◆ **Excerpted text**

Thomas Elder was born in 1818 in Kirkaldy, Scotland, the son of merchant George Elder and his wife Joanna (née Lang). Following his education, he was brought into his father’s shipping, ware-housing and commission firm. By 1835 his entrepreneurial skills were already in evidence and he had made a number of successful investments.
In 1839 George Elder’s firm extended operations to Australia and his sons Alexander, George and William established a trading and commission business in Adelaide. Meanwhile, Thomas’ interest in his father’s business increased and when, in 1854, Alexander and William decided to return to Great Britain, Thomas emigrated to Adelaide and took charge of the Australian arm of the firm. With his brother George, he established Elder & Co. and his main investments and trade were in agricultural and pastoral pursuits. He took shares in flour mills, financed farmers and wool growers, and became an agent and retailer for goods of all kinds. Within three years of his arrival, he was acknowledged as a major force in South Australian business.

◆ **Supplied material**
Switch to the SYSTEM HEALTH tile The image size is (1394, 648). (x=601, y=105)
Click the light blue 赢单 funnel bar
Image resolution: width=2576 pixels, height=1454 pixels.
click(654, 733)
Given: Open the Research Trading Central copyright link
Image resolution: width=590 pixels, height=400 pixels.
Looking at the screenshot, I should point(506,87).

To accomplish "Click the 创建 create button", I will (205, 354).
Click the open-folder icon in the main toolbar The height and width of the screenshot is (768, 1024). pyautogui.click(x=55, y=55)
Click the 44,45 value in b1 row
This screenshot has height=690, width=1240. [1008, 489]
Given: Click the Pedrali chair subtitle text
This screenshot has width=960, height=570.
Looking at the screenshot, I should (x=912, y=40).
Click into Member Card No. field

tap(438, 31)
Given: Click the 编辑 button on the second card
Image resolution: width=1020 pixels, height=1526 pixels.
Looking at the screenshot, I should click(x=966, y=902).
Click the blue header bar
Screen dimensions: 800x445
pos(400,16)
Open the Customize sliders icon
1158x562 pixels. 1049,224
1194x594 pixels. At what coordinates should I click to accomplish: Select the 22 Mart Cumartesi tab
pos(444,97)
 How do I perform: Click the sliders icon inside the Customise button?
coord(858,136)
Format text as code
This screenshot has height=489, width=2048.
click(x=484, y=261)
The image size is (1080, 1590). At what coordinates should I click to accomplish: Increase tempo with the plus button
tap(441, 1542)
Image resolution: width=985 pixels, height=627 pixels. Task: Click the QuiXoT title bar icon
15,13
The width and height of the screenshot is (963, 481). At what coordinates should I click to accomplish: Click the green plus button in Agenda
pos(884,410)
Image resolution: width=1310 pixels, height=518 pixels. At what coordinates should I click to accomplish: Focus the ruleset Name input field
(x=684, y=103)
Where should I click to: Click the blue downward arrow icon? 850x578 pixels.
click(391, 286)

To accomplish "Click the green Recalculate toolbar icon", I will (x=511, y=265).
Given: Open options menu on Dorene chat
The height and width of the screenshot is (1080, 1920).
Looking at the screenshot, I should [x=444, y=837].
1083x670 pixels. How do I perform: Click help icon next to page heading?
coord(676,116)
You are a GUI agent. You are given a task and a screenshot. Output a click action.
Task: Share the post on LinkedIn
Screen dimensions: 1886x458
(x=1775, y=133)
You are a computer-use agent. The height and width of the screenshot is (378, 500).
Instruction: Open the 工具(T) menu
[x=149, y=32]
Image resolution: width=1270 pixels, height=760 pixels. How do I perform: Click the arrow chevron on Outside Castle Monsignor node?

◆ **Stated goal**
Set down the passage on Thomas Elder word for word, from start to finish.

◆ **Answer to the problem**
Thomas Elder was born in 1818 in Kirkaldy, Scotland, the son of merchant George Elder and his wife Joanna (née Lang). Following his education, he was brought into his father’s shipping, ware-housing and commission firm. By 1835 his entrepreneurial skills were already in evidence and he had made a number of successful investments.
In 1839 George Elder’s firm extended operations to Australia and his sons Alexander, George and William established a trading and commission business in Adelaide. Meanwhile, Thomas’ interest in his father’s business increased and when, in 1854, Alexander and William decided to return to Great Britain, Thomas emigrated to Adelaide and took charge of the Australian arm of the firm. With his brother George, he established Elder & Co. and his main investments and trade were in agricultural and pastoral pursuits. He took shares in flour mills, financed farmers and wool growers, and became an agent and retailer for goods of all kinds. Within three years of his arrival, he was acknowledged as a major force in South Australian business.